#### [EXTRACTED DATA]

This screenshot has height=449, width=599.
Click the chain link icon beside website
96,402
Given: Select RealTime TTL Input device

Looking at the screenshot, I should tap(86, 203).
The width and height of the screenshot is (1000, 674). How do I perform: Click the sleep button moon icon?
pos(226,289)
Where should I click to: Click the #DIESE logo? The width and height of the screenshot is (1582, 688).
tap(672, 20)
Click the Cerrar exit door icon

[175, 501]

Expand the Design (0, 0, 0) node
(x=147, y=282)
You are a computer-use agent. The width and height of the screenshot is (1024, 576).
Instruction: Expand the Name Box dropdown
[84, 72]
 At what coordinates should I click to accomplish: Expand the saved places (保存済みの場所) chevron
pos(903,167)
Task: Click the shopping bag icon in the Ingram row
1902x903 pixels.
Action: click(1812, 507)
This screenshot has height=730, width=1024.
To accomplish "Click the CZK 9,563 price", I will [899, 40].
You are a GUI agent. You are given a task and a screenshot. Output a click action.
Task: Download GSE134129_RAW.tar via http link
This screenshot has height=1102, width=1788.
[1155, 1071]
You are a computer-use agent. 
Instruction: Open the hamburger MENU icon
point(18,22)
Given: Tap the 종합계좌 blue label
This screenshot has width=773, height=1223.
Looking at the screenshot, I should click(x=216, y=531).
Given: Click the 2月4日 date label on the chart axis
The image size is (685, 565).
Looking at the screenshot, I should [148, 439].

#### [WORK ORDER]
Where the word "label" shows up in a line of the listing, return that line.

#### [SOLUTION]
Given: Tap the 종합계좌 blue label
Given: Click the 2月4日 date label on the chart axis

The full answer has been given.